You can also use this assay to identify and isolate suppressor colonies, i.e. drug-resistant cells caused by reversion or secondary mutations, that can be further analyzed by backcrossing or your downstream analysis of choice.

  1. Grow yeast overnight in 5 ml liquid medium (e.g. YPD) at 30°C.
  2. In the morning, check the OD600, then dilute each culture to 0.1 OD in YPD. Allow to grow until they return to log phase (3-4 hrs at 30°C).
  3. Meanwhile, ensure that media plates that you'll be spotting to are dry; older plates seem better for this. Wet plates will cause the spots to run into each other. Consider marking a spot on the edge of the plate as the corner where you'll align the first sample of the first strain, so you can make sure everything is oriented properly when you take pictures later.
  4. Measure OD again and dilute cultures to 0.1 OD in 200µL YPD into the first column of a 96-well plate. You can dilute to higher concentration if desired, but be consistent across samples.
  5. Pipette the dilution series: start with your 0.1 OD cultures, then dilute 1/10, then 1/10 from that, etc into each subsequent column until you have minimum 4 dilutions of each culture. The max you'll be able to fit on a standard 10cm plate is 6 dilutions for 8 samples.
  6. Drop dilutions onto appropriate plates using one of two methods: A) A multipipette. Create a grid of descending cell concentrations. Drop size depends on dryness of plates and medium used: usually between 2 and 5 µl. Make sure the tips are well aligned. B) Alternatively (preferably) use a pin tool (also called a replicator or "frogger": https://www.fishersci.com/shop/products/boekel-replicators-2/054509) to stamp from the 96-well to the plate. Prior to stamping, wash the pins by dunking in water, then 100% EtOH, and then passing over a flame. Let cool for 5-10 seconds before stamping so you don't roast your cells.
  7. Once dilutions are plated, leave the plates face-up on the bench until liquid dots have dried. This may happen quickly or take hours, depending on plate wetness and lab humidity. If you absolutely must get them into an incubator before this is complete, you can CAREFULLY move them in there and leave face-up, but be sure to flip them once dry.
  8. Incubate plates at appropriate temperature for your experiment.

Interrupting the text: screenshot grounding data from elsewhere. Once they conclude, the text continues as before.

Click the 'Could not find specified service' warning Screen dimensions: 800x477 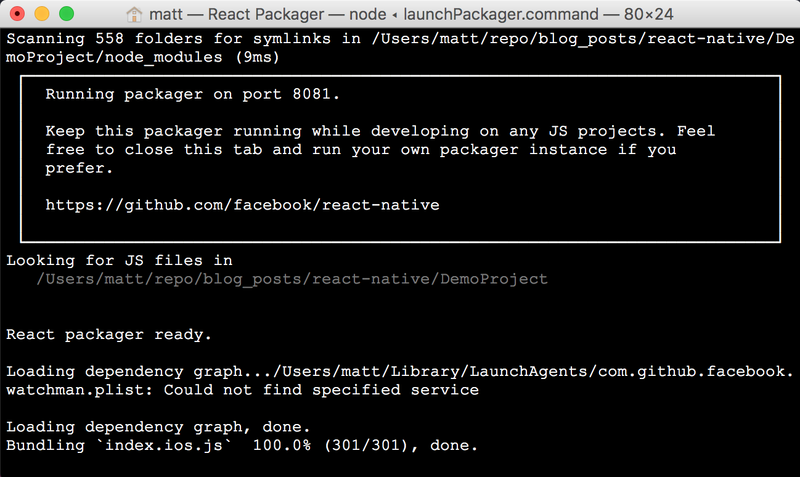pyautogui.click(x=321, y=390)
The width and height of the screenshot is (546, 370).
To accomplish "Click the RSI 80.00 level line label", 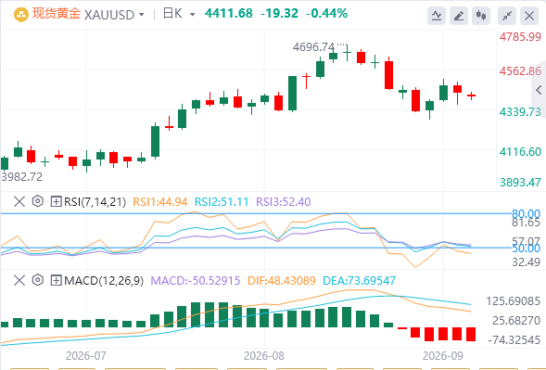I will click(526, 213).
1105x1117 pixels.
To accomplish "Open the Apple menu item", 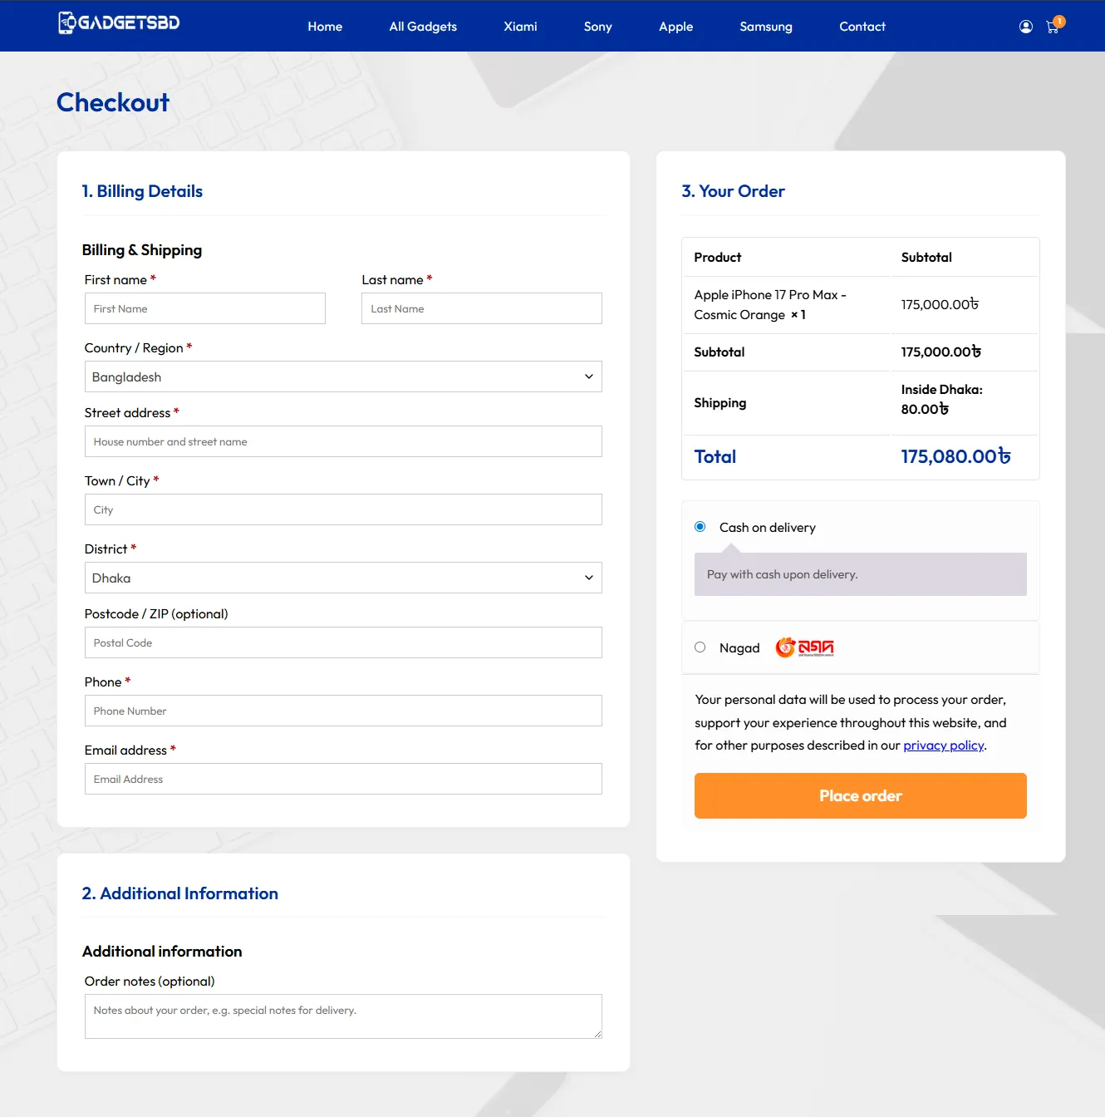I will 675,27.
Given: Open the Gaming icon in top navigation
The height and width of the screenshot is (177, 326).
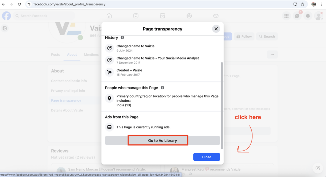Looking at the screenshot, I should 216,16.
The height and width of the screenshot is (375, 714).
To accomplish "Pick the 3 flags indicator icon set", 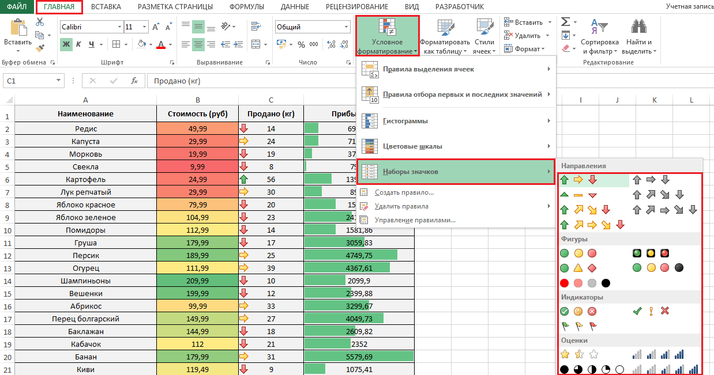I will click(x=578, y=325).
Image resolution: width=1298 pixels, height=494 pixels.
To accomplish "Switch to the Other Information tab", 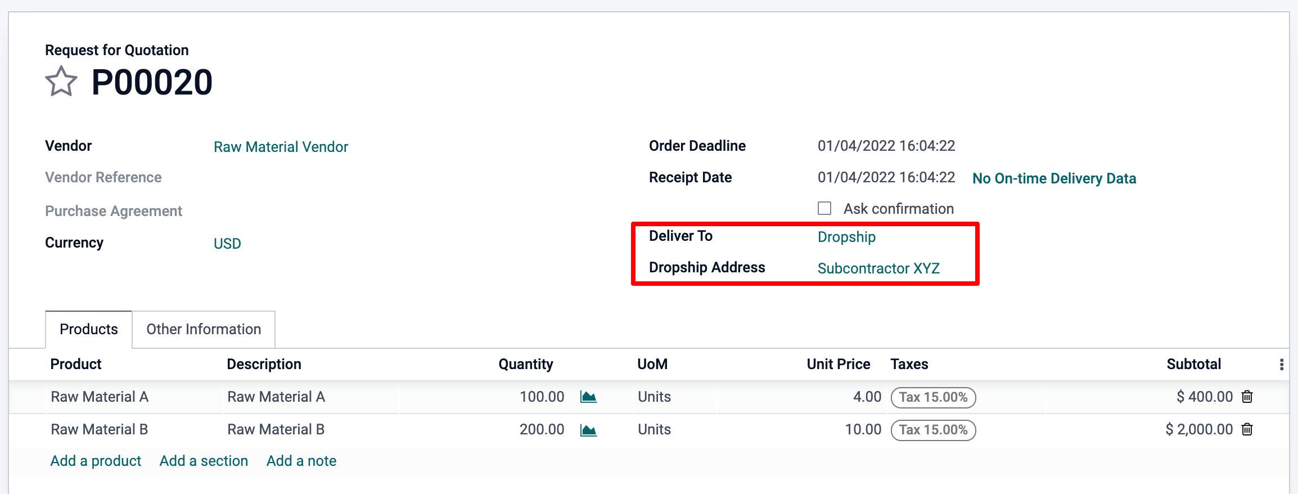I will point(204,329).
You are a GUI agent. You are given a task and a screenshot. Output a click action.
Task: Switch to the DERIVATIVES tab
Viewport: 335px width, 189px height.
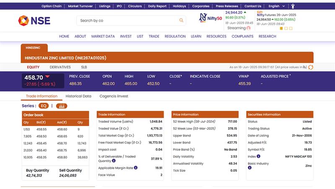pyautogui.click(x=60, y=67)
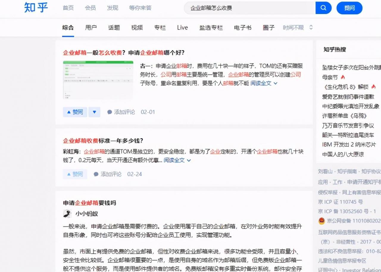Switch to the 视频 tab

[137, 27]
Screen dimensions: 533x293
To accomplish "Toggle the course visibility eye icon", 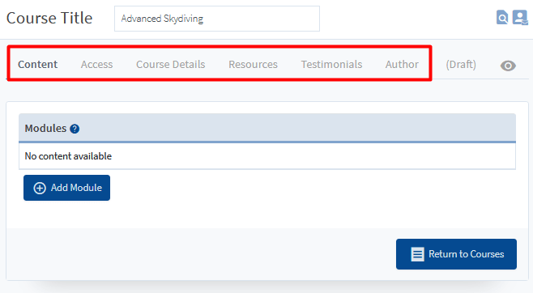I will click(x=508, y=66).
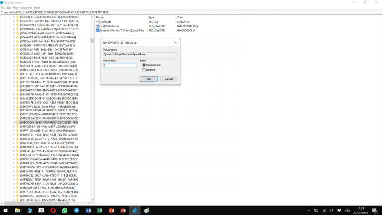The height and width of the screenshot is (215, 382).
Task: Click the (Default) string value icon
Action: [98, 22]
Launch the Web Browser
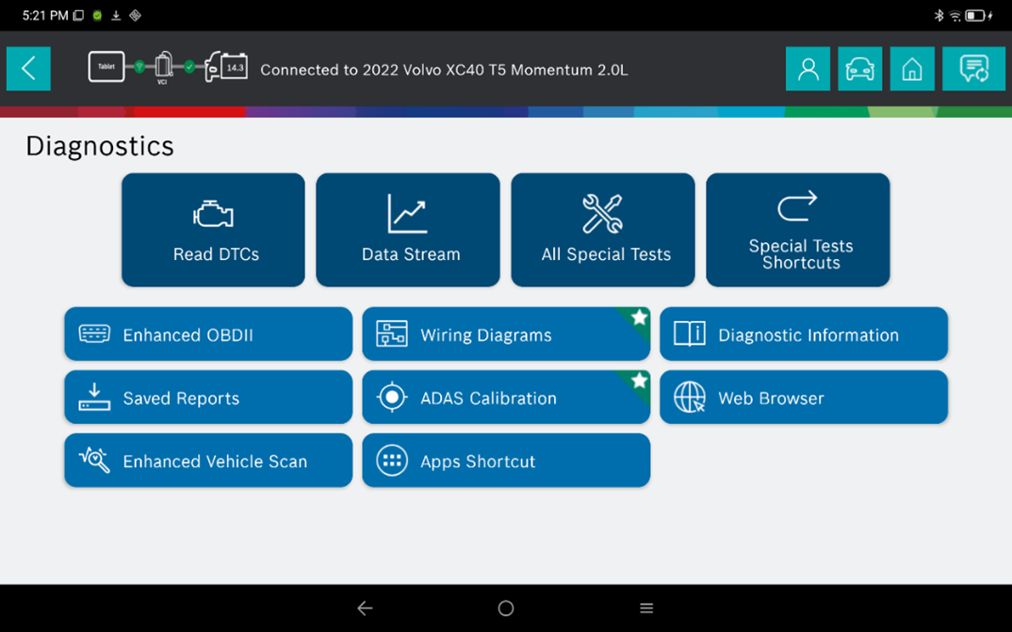 [x=804, y=397]
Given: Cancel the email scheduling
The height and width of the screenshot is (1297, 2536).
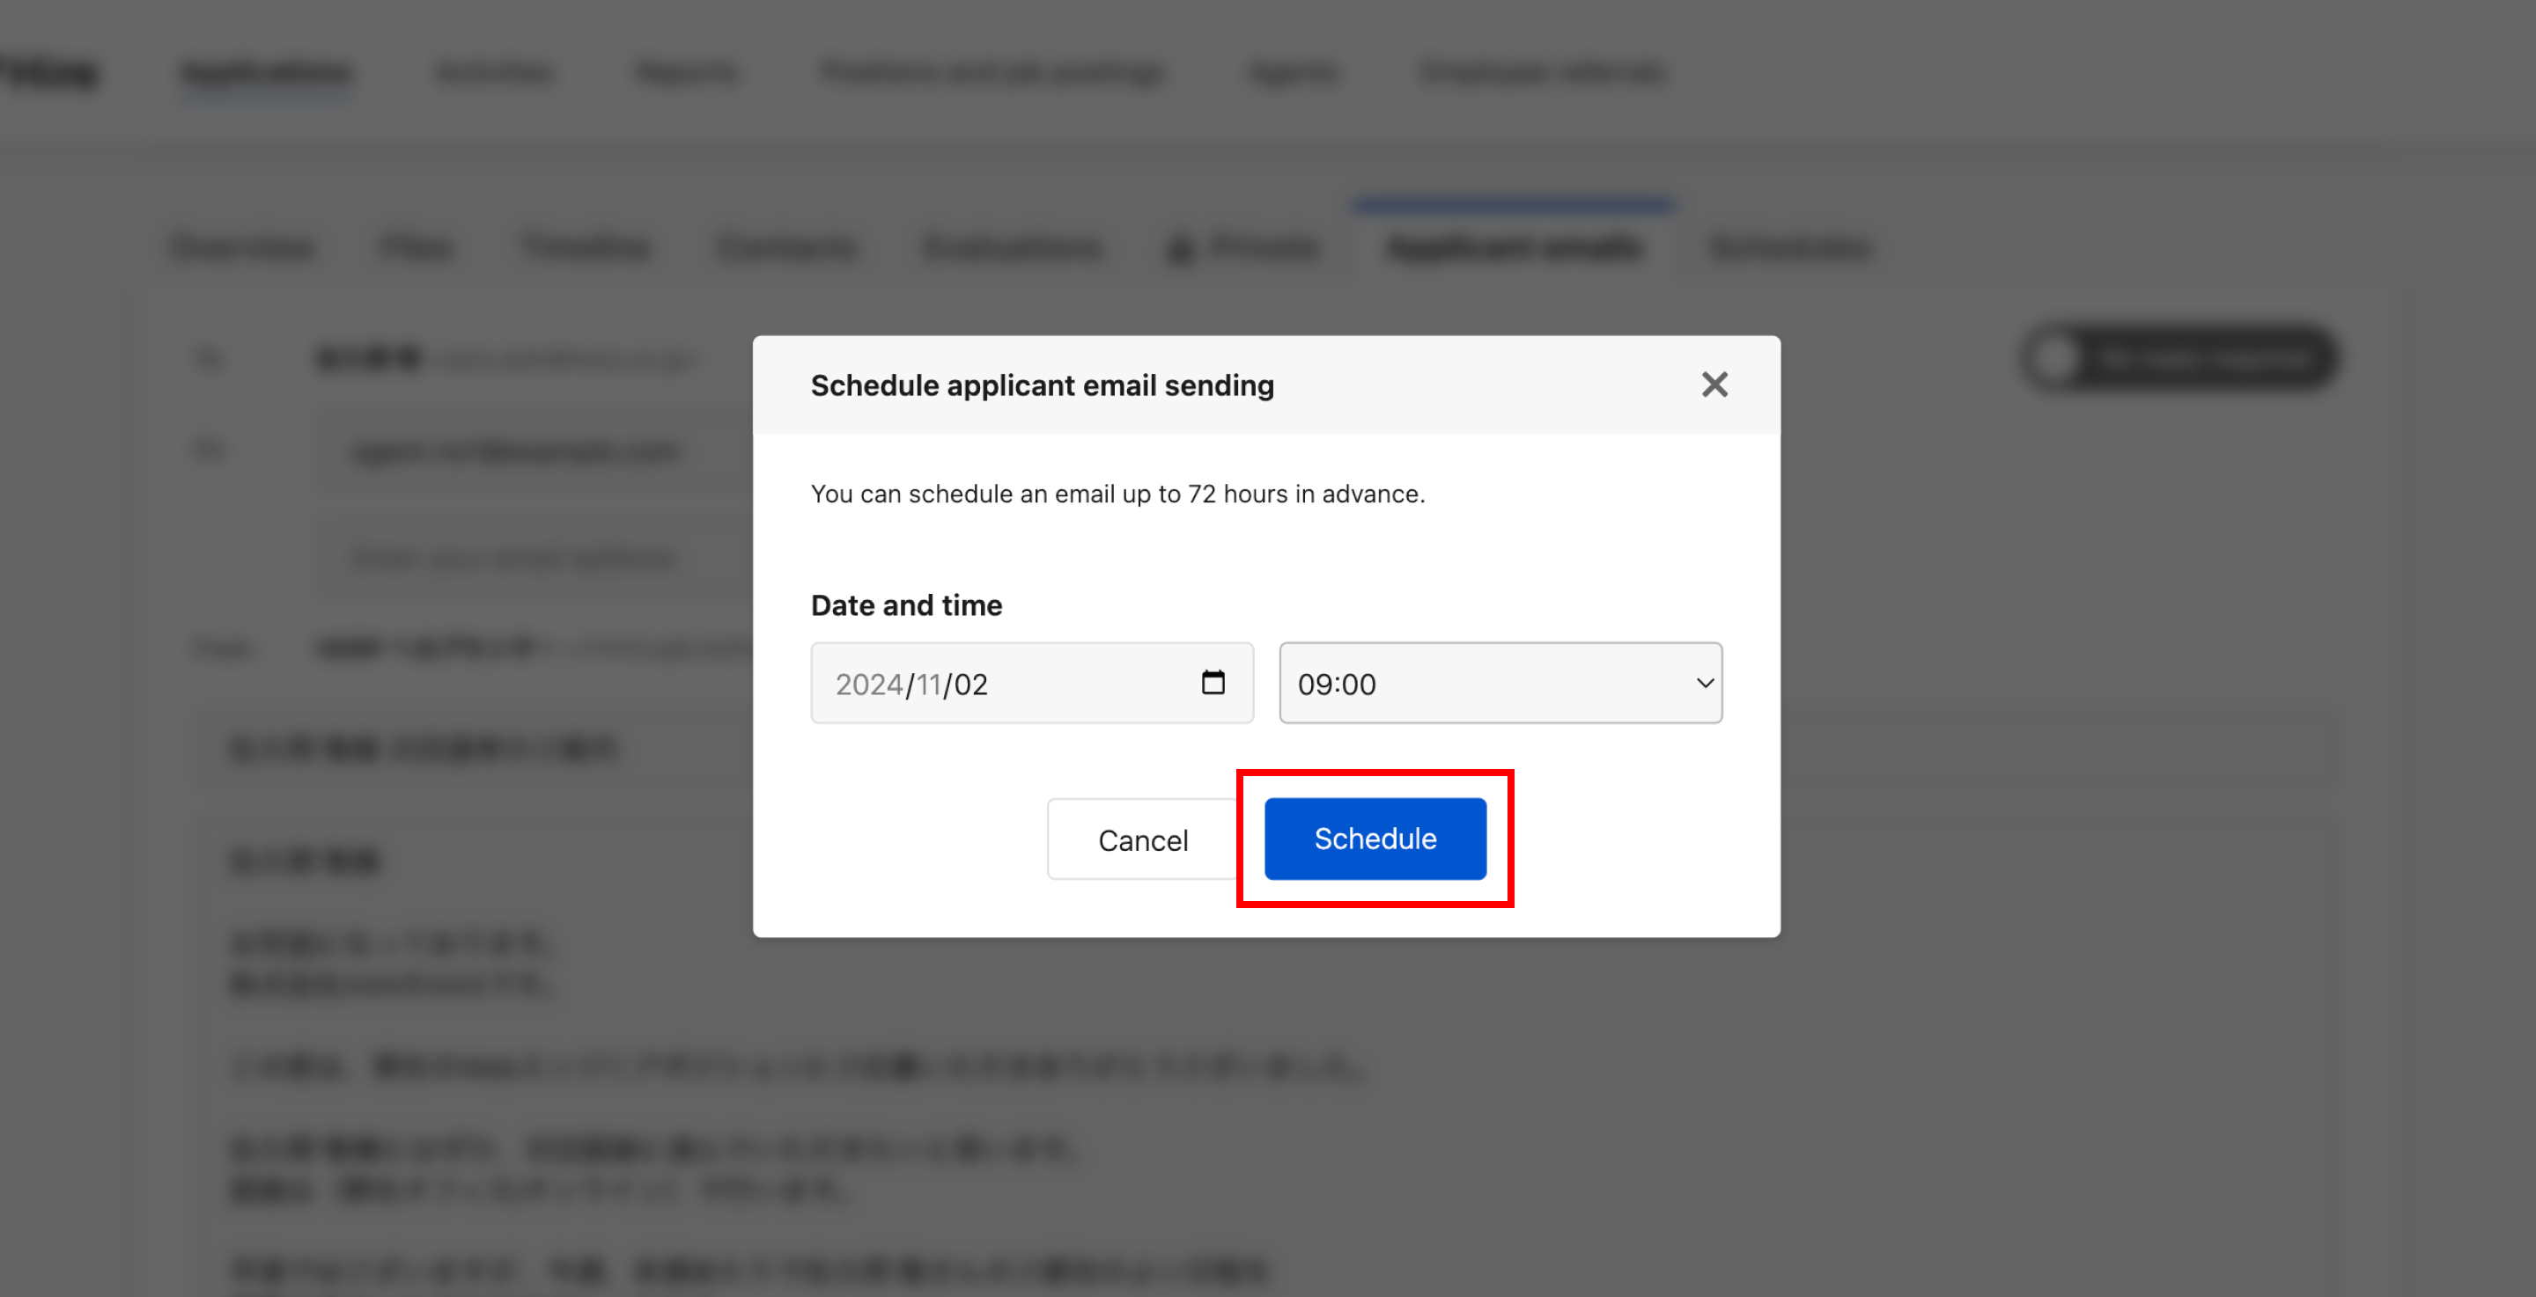Looking at the screenshot, I should [x=1142, y=839].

  9. Take photographs at different days of incubation, as differences between strains may become more or less apparent as the spots grow to completion. We often used a standard computer scanner; dark backgrounds work well, and it looks best if you can block out as much of the ambient light around the scanner as possible. If the scanner top can't come down properly with plates on it, put a box over it. Also note that warm plates will quickly fog up the scanner surface, so consider letting the plates rest at room temp for a little while before scanning.